[Work required]
An image-free, verbatim transcription of the records is the expected result.

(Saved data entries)
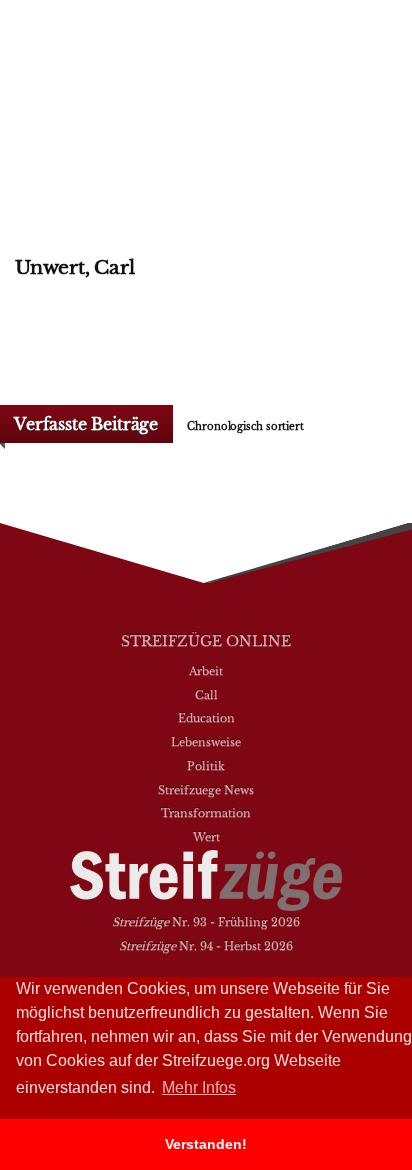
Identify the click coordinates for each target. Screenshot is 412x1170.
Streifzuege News (206, 790)
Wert (206, 837)
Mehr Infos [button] (199, 1087)
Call (206, 695)
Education (206, 718)
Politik (206, 766)
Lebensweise (206, 742)
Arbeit (206, 671)
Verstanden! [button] (206, 1144)
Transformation (206, 813)
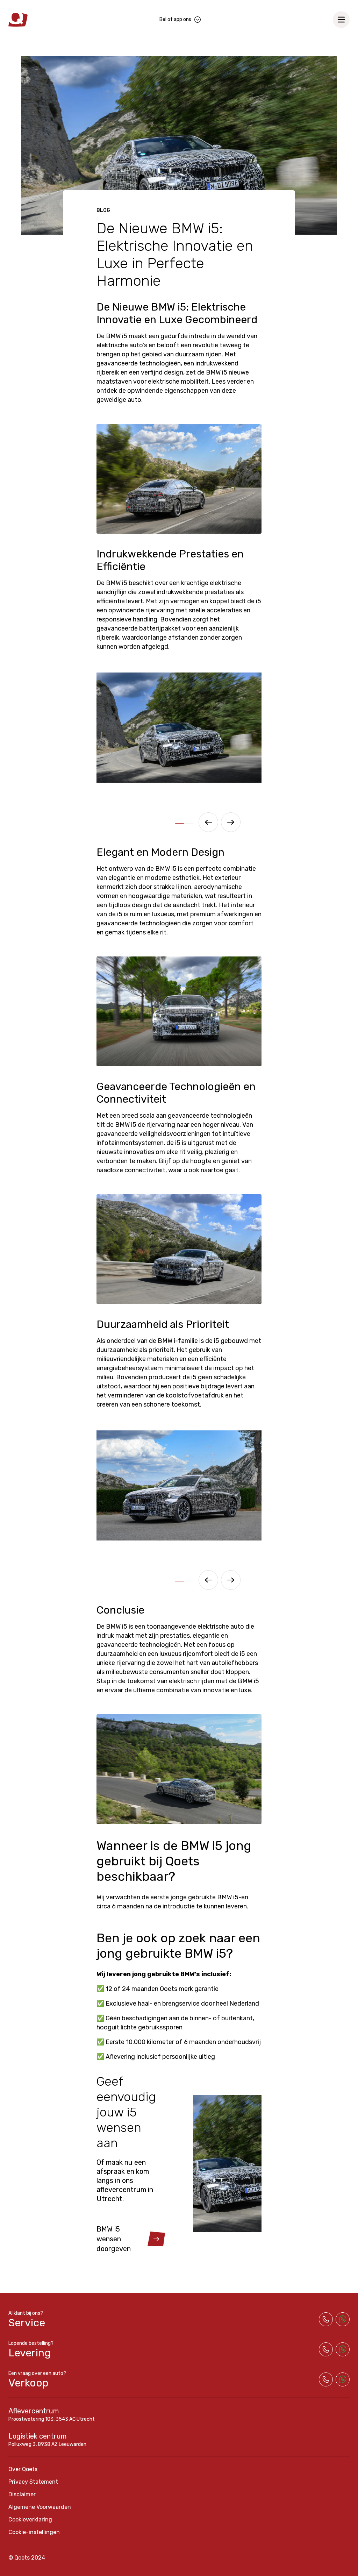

[Worked solution]
Identify the click coordinates for each target. Screenshot is 412x1170.
Streifzuege News (206, 790)
Wert (206, 837)
Mehr Infos [button] (199, 1087)
Call (206, 695)
Education (206, 718)
Politik (206, 766)
Lebensweise (206, 742)
Arbeit (206, 671)
Verstanden! [button] (206, 1144)
Transformation (206, 813)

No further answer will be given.